-- Material provided follows --

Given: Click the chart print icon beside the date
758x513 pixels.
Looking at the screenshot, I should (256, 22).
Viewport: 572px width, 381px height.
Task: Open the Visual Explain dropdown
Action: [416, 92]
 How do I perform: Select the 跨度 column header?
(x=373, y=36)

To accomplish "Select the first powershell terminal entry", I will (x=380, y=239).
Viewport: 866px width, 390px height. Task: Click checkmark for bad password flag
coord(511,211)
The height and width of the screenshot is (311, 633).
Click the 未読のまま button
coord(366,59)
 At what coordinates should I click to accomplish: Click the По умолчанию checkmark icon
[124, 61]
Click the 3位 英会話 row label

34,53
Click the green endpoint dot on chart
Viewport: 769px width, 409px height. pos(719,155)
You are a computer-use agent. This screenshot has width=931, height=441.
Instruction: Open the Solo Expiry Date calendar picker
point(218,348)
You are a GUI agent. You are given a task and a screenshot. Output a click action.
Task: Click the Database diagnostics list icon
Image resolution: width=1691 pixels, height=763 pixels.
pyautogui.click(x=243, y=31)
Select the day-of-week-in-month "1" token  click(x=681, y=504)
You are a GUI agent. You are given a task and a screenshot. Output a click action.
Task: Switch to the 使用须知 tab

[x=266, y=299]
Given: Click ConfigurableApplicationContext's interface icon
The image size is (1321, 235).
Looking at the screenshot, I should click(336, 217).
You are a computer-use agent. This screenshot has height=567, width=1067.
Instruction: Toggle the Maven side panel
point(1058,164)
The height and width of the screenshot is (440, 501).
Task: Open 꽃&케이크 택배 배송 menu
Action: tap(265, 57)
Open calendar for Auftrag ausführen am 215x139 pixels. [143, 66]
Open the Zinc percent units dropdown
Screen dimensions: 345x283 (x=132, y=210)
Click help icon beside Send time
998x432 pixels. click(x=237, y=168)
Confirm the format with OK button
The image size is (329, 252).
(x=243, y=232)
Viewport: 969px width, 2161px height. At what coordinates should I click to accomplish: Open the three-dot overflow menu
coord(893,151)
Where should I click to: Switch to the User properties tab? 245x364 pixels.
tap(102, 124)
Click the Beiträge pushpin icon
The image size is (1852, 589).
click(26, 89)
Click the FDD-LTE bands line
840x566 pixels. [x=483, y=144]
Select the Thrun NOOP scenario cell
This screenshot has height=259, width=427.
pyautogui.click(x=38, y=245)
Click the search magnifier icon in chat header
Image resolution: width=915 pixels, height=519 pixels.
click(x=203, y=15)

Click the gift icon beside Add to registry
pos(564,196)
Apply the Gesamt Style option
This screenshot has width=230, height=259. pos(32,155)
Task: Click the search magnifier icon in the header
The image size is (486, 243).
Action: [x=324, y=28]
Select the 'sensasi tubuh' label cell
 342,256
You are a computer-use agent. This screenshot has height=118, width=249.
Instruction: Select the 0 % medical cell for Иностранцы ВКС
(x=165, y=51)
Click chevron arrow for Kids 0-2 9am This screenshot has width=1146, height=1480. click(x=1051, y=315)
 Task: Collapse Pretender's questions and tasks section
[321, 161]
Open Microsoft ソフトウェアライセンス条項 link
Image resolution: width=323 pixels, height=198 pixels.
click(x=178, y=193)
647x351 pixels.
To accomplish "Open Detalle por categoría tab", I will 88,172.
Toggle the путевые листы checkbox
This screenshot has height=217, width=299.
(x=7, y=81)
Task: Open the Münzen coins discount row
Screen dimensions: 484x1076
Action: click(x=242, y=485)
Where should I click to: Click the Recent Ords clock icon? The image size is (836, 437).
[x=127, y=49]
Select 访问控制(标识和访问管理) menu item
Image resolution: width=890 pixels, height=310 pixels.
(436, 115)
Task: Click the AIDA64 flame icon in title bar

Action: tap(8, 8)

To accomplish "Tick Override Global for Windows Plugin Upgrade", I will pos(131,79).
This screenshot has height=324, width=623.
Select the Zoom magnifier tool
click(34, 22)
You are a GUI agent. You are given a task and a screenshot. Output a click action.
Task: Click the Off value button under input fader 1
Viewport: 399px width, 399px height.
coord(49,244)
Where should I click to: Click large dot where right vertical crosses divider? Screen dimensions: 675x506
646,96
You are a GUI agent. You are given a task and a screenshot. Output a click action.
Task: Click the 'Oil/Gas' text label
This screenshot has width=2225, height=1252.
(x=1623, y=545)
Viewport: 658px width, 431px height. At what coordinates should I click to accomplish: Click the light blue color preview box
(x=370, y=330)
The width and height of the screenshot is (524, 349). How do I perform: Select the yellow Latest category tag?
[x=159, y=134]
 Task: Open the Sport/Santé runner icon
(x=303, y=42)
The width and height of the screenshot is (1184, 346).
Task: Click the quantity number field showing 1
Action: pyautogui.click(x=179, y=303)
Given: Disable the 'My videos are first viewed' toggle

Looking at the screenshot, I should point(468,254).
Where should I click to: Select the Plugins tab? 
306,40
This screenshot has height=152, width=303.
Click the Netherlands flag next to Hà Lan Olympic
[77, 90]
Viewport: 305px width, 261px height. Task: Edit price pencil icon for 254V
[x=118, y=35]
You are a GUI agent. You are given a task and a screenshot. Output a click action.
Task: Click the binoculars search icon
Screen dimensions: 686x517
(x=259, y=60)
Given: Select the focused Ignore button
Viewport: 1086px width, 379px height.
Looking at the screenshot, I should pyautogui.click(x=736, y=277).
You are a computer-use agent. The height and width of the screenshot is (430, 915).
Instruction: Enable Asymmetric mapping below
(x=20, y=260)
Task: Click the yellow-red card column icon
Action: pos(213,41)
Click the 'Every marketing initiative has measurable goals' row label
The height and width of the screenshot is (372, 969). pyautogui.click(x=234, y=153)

-- Material provided concluded --

== What you should do ==
Find the lines in the data that include "computer", then copy each of them.

== Answer area ==
You are a computer-use agent. This screenshot has width=931, height=441.
You are a computer-use agent. This screenshot has height=567, width=1067.
You are a computer-use agent. This screenshot has height=118, width=249.
You are a computer-use agent. The height and width of the screenshot is (430, 915).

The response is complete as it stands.